**TRAVAIL À FAIRE**
a – D'après l'extrait sur la révolution des œillets, d'où est venue l'étincelle qui a allumé le feu ?
b – Recopiez mot pour mot le passage de l'extrait sur la révolution des œillets qui commence à « Pour fêter le » et se termine à « à São Tomé-et-Príncipe. ».
c – Dans l'extrait sur la révolution des œillets, réécrivez sous forme de liste le paragraphe qui commence par « Ce fut donc, au départ », en gardant ses faits principaux.

**EXTRAIT DU DOCUMENT**
* * *
Portugal : 50 ans après la « révolution des œillets »
Pour fêter le 50ème anniversaire de la "Révolution des œillets", la section portugaise de l'UIT-QI, reprend les slogans et les revendications d'avril 1974, luttant contre les gouvernements patronaux d'aujourd'hui, pour une nouvelle révolution qui doit être socialiste et pour la construction d'une alternative politique révolutionnaire.
Le 25 avril 1974 débute au Portugal une grande révolution connue sous le nom de « Révolution des œillets ».
L'étincelle qui a allumé le feu est venue d’une crise dans les rangs des forces armées. Certains secteurs des officiers et des troupes portugaises contestaient les actions militaires en Afrique. La résistance des peuples opprimés avait conduit à une guerre coloniale qui durait depuis plus de dix ans au Mozambique, en Guinée-Bissau, en Angola et au Cap-Vert, à São Tomé-et-Príncipe.
Ce fut donc, au départ, davantage une révolution de palais qu’une révolution populaire. Un groupe de militaires opposés au régime par rejet des guerres coloniales en Afrique a mené un coup d’Etat. Le soutien populaire massif a été immédiat. Le pays était gouverné par une dictature fasciste depuis 48 ans. Ce régime était issu du coup d'État militaire du 28 mai 1928, dirigé depuis 1932 par Antonio de Oliveira Salazar, resté au pouvoir jusqu'en 1968, date à laquelle il avait été remplacé par Marcelo Caetano.
* * *
**DONNÉES BRUTES**
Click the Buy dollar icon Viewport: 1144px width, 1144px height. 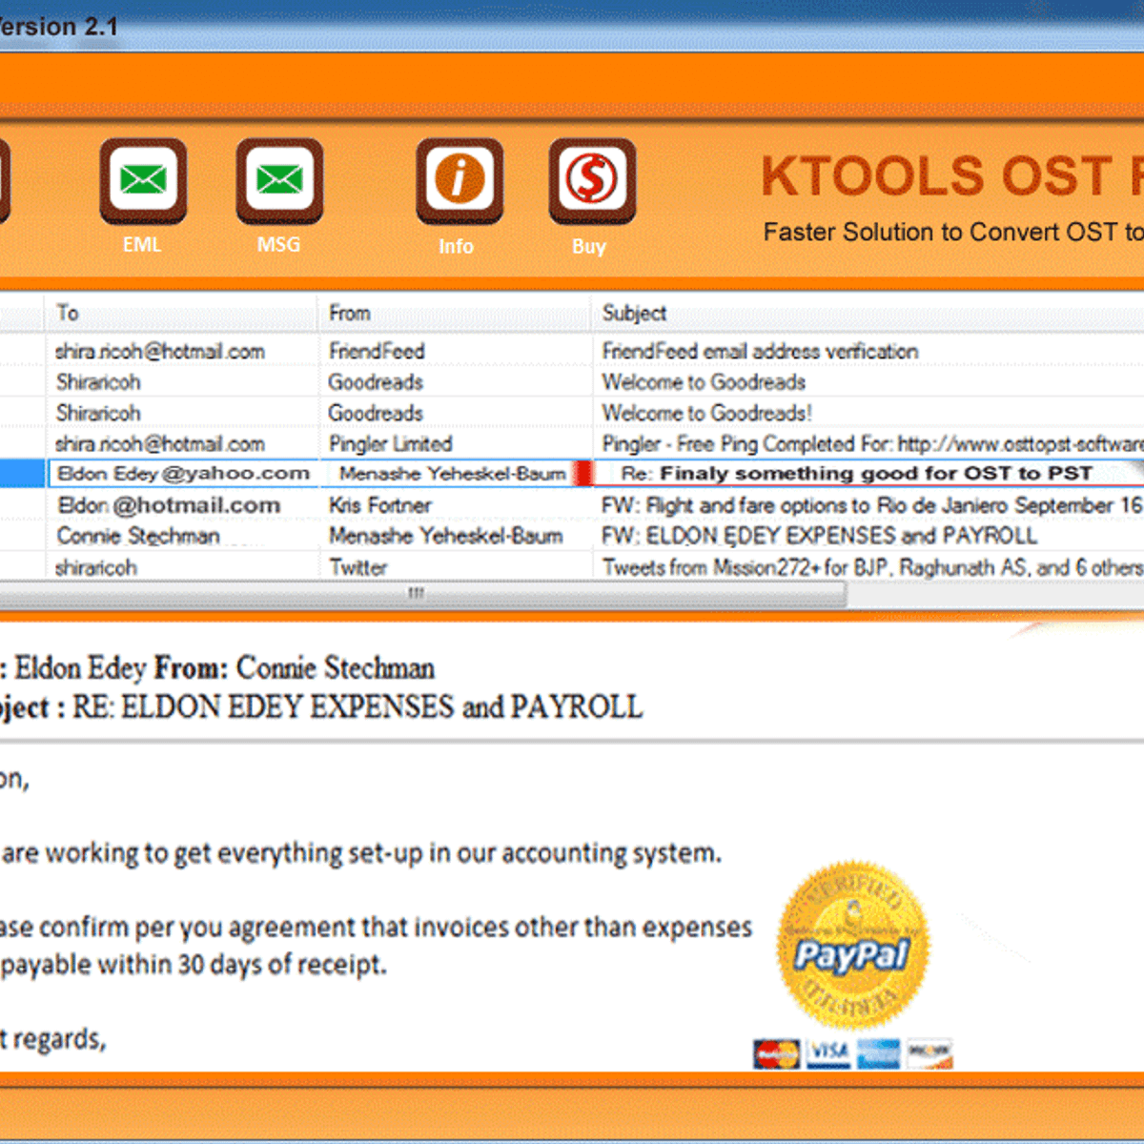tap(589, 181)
* * *
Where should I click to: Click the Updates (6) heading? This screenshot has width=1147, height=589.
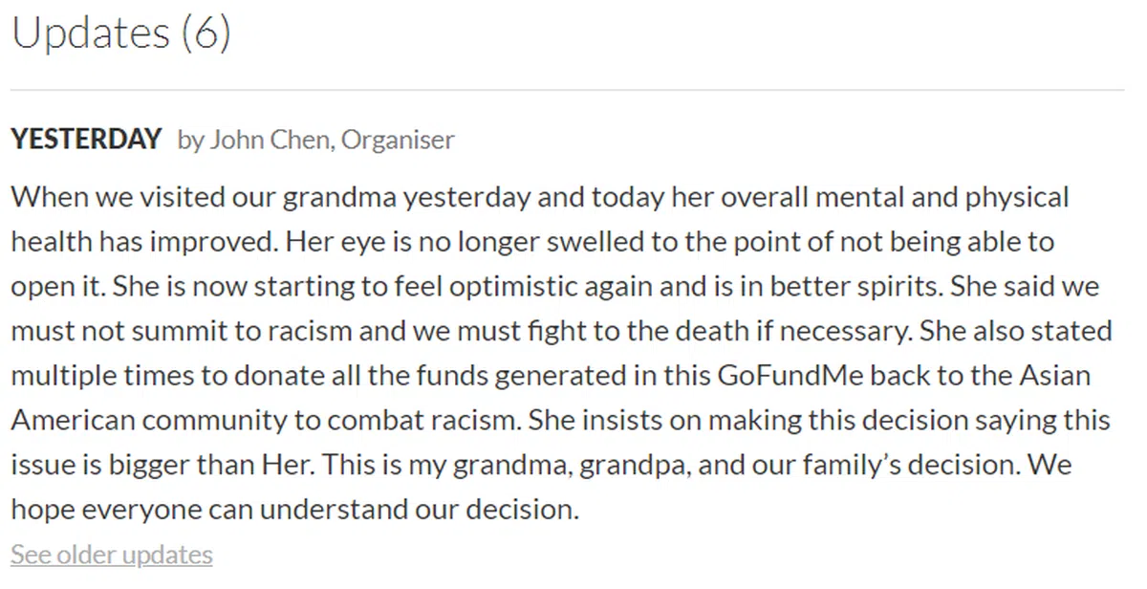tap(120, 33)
* * *
**RÉPONSES COMPLÈTES**
a – D'une crise dans les rangs des forces armées.

b –
Pour fêter le 50ème anniversaire de la "Révolution des œillets", la section portugaise de l'UIT-QI, reprend les slogans et les revendications d'avril 1974, luttant contre les gouvernements patronaux d'aujourd'hui, pour une nouvelle révolution qui doit être socialiste et pour la construction d'une alternative politique révolutionnaire.
Le 25 avril 1974 débute au Portugal une grande révolution connue sous le nom de « Révolution des œillets ».
L'étincelle qui a allumé le feu est venue d’une crise dans les rangs des forces armées. Certains secteurs des officiers et des troupes portugaises contestaient les actions militaires en Afrique. La résistance des peuples opprimés avait conduit à une guerre coloniale qui durait depuis plus de dix ans au Mozambique, en Guinée-Bissau, en Angola et au Cap-Vert, à São Tomé-et-Príncipe.

c –
- Au départ, ce fut une révolution de palais plutôt qu'une révolution populaire.
- Un groupe de militaires opposés au régime, par rejet des guerres coloniales en Afrique, a mené un coup d'État.
- Le soutien populaire massif a été immédiat.
- Le pays était gouverné depuis 48 ans par une dictature fasciste, issue du coup d'État militaire du 28 mai 1928.
- Ce régime a été dirigé à partir de 1932 par Antonio de Oliveira Salazar, resté au pouvoir jusqu'en 1968, puis par Marcelo Caetano.